The Wallywing, or peeled feather, is the next step in the evolution of these techniques that impart life-like illusion to our artificial and bring them to the next level of imitation. The technique was the result of the accidental destruction of a beautiful feather that I lamented at first but then turned to my advantage by using the peeling qualities of various kinds of feathers to build a better dry fly wing.

Lucky accident
This lucky accident occurred while tying a Swisher & Richards extended body Stillborn Emerger. While preparing a pheasant’s church window feather I pulled it apart along the stem and the feather’s barbs were bunched back against the butt of its centre shaft, by the excessive force I used while grooming the feather prior to attachment on the hook shank. Peeling the feather’s barbs off the shaft had rendered it useless for further use as an extended body. The peeling, which extended for a considerable distance along one side of the shaft, had curled up with the tips still secured in my finger tips. It inspired me to try to duplicate the peeling at will, for possibly a fly’s wing. From disaster came inspiration and the innovation which enhances the artificial’s visual profile, which is a fish-feeding trigger. Peeled feather wings increase the translucency of your fly’s wing and the ease of constructing, once mastered, gives us a silhouette-enhanced dry fly.

Beautiful results may be attained with grouse, partridges, and pheasants when using the peeling method. Some upland bird feathers do tend to be on the fragile side; I use them but favour waterfowl or pheasants, in that order, for more durable results. Waterfowl feathers have a higher ‘peel-ability’, as the shafts strip easily, especially from freshly harvested birds. The mid-section of a feather is most desirable because of its higher level of durability. Rule of thumb: use feathers with shafts that are no larger, at the tie-in point, than your hook shank in diameter. The tips of larger body feathers tend to be more robust, but the barbs start to space themselves widely toward the tips of the shaft which is good for translucency. Select feathers that have barbs equal in length and bulk, on either side of the feather’s shaft; this facilitates uniformly sized fly wings.

Quill segments are difficult to mount on the shank without splitting the barbs apart. Quill segments can be a frustration to place together with tips evened and then mount to the hook shank at the correct height for proper fly proportion and balance. They are impossible to adjust for proportion if not accurately mounted the first time; the adjustment requires removal to attempt the wing positioning again, to ensure proper balance. However, the peeling procedure allows easy adjustment to correct proportion and fly balancing after the fly is completed. A simple snip of the tying scissors removes any of the excessive height without any sacrifice to the overall appearance. This makes it easier to have dry flies that land upright in the cocked position – a nice advantage over quill segment wings.

Overly large wing-to-hook proportion on any dry fly is the primary cause of fly spin and leader twists during casting. The old standard measurement for best wing height is still a wing that is equal to the hooks’ shank length. For those not sure of the correct wing proportion for a dry fly; draw a vertical line from the barb (not the point), to the shank above, from this intersect it is the distance to a point located just behind the hook’s eye. Do not include the eye as part of your measurement for the wing’s height. If the fly tips over when tossed onto the bench out of the vice, the wings are very likely too tall or may also need separating. About 30° or more of separation between the wings improves the balance of the fly. Your wings may incline too far forward over the eye of the hook and require adjustment to a vertical position to balance the fly.

# [Jobs]
1. Answer these questions about the passage on peeled feather wings.
(a) What kind of feather was being prepared when the accident happened?
(b) Which feathers does the writer favor for more durable results, and in what order?
(c) How much separation between the wings improves the balance of the fly?
2. In the passage on peeled feather wings, take the part that opens with the words containing "Beautiful results may" and closes with "sized fly wings.", switch "grouse" to "quail", and write that part out again.
3. For each statement, say whether it agrees with the passage on peeled feather wings. Answer yes or no and quote the deciding words.
(a) Quill segment wings can easily be adjusted for proportion after they are mounted.
(b) The eye of the hook should be counted in the measurement for wing height.
(c) Waterfowl feather shafts strip easily, especially from freshly harvested birds.

# [Source data]
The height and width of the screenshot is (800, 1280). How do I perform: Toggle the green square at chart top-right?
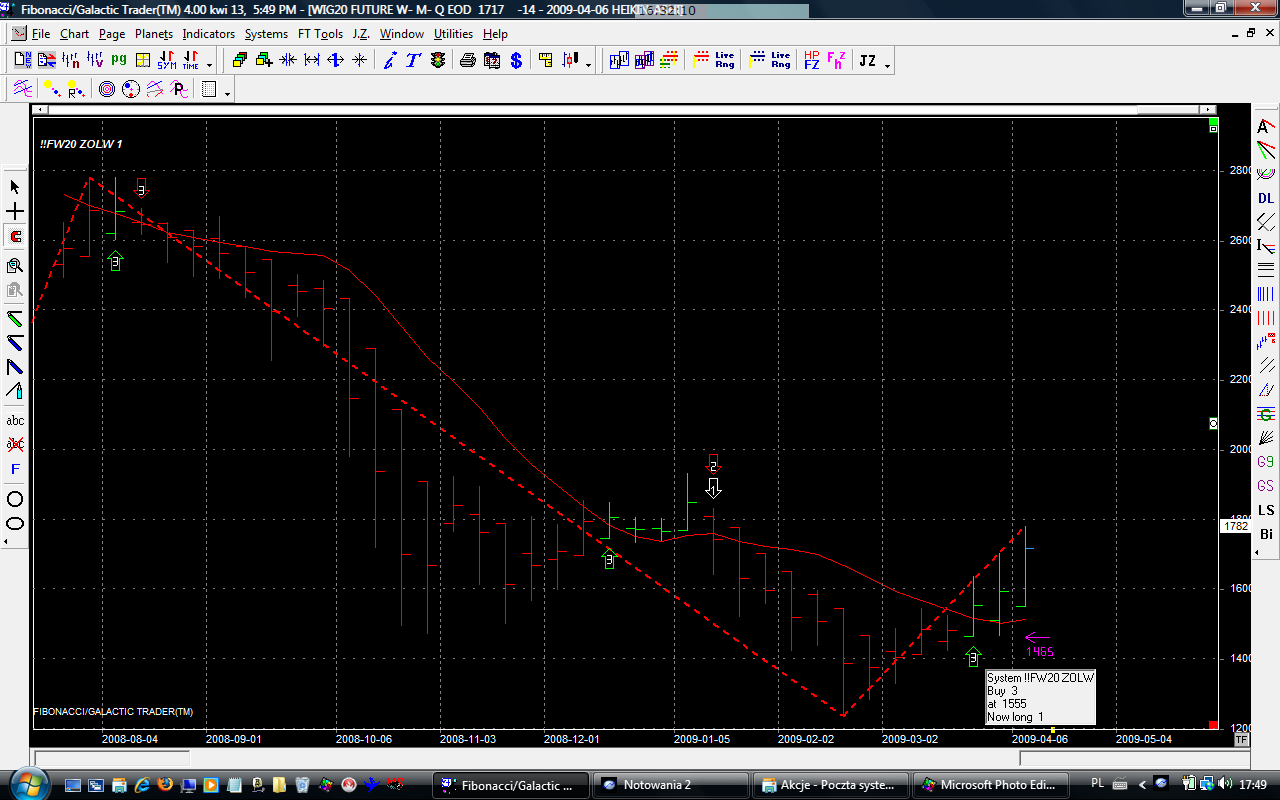(1213, 129)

# [Replies]
1.
(a) A pheasant’s church window feather.
(b) Waterfowl first, then pheasants.
(c) About 30° or more.

2.
Beautiful results may be attained with quail, partridges, and pheasants when using the peeling method. Some upland bird feathers do tend to be on the fragile side; I use them but favour waterfowl or pheasants, in that order, for more durable results. Waterfowl feathers have a higher ‘peel-ability’, as the shafts strip easily, especially from freshly harvested birds. The mid-section of a feather is most desirable because of its higher level of durability. Rule of thumb: use feathers with shafts that are no larger, at the tie-in point, than your hook shank in diameter. The tips of larger body feathers tend to be more robust, but the barbs start to space themselves widely toward the tips of the shaft which is good for translucency. Select feathers that have barbs equal in length and bulk, on either side of the feather’s shaft; this facilitates uniformly sized fly wings.

3.
(a) No: "They are impossible to adjust for proportion if not accurately mounted the first time"
(b) No: "Do not include the eye as part of your measurement for the wing’s height."
(c) Yes: "as the shafts strip easily, especially from freshly harvested birds"